A Solution to Cloud Storage Security
Gartner has predicted a compound annual growth rate of 36.4% in cloud storage (from 2011 to 2016). Storage remains one of the top 10 growing subsegments in public cloud services, next to office suites, database management systems and BI platforms, among others – all expected to grow by more than 40% year on year.
It’s good news for public cloud providers and the big players like Amazon (AWS), Microsoft (Azure), Google (GCP), IBM Cloud and Rackspace are certainly cashing in on the mad rush for cloud-based storage. There is, however, a slight catch when it comes choosing any of these because each provider has their own goals in mind and this affects what they include, and exclude, in their cloud offering.
Cloud Network Security
- Limited firewall configurations. Azure offers firewalls on network endpoints which is good enough for a public network but doesn’t control internal traffic. Rackspace and IBM Cloud doesn’t offer firewalls. In addition, none the big five base firewall access on user identity.
- Limited VPN capabilities. Of those mentioned above, only GCP offers private subnets on their cloud servers.
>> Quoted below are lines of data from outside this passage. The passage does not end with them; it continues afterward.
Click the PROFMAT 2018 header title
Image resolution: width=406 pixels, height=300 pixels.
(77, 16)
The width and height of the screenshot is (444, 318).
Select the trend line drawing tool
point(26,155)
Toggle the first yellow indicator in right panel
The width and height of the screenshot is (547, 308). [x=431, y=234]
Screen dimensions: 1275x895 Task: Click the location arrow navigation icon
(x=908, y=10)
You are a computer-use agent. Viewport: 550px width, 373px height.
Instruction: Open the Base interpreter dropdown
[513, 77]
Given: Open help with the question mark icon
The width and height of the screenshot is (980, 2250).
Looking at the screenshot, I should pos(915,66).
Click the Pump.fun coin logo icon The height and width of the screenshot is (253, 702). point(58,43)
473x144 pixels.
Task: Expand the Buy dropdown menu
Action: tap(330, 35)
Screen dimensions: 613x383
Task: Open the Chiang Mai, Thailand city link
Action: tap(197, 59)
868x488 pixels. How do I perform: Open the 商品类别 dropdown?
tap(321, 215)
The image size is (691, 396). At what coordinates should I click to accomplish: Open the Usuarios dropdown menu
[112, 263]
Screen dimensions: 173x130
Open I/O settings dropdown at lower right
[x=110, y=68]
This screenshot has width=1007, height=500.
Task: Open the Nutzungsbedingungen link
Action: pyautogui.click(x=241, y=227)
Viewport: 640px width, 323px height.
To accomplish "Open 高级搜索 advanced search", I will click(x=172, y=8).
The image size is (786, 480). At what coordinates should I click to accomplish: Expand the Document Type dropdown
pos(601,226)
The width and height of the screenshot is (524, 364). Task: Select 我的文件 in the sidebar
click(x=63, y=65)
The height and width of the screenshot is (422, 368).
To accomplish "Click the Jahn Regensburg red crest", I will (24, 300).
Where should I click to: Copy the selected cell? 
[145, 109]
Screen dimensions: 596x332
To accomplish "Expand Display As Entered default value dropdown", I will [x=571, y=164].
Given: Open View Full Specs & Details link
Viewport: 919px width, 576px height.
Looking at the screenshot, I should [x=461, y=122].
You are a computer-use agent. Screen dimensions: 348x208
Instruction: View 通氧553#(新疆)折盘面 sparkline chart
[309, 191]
And only Azure offers user identity authentication when accessing VPNs remotely.
Encryption Key Management
Cloud storage users reach for peace of mind by opting for data encryption whenever possible. Since encrypting data symmetrically (meaning that the user can decrypt the data again with the same key it was encrypted with, a secret key that belongs only to them) some contention arises when it comes to storing said key.
Vormetric surveyed 800 IT professionals across the globe and produced the Insider Threat Report (with the analysis by Ovum) which highlights that 55% of respondents said they would rather keep their keys on-site and 52% were comfortable with the cloud provider managing their encryption keys. But who decides on what is best? Perhaps a third party?
Enter the cloud access security brokers (CASBs). They specialise in enforcing and mediating better security between cloud consumer and cloud provider and according to Gartner, “… to combine and interject enterprise security policies as the cloud-based resources are accessed… Example security policies include authentication, single sign-on, authorization, credential mapping, device profiling, encryption, etc.” This means that a reputable CASB will be able to provide you with the tools to monitor and improve cloud security, enforce data encryption, and even manage the encryption keys for your cloud-based data.
CASBs are definitely addressing a desperate need for better and easier management of cloud security since consumer concerns with moving data to the cloud have never really been put to rest. Finally, there’s a viable option for companies who’ve seen the value in utilising cloud storage but have been too concerned to take the plunge.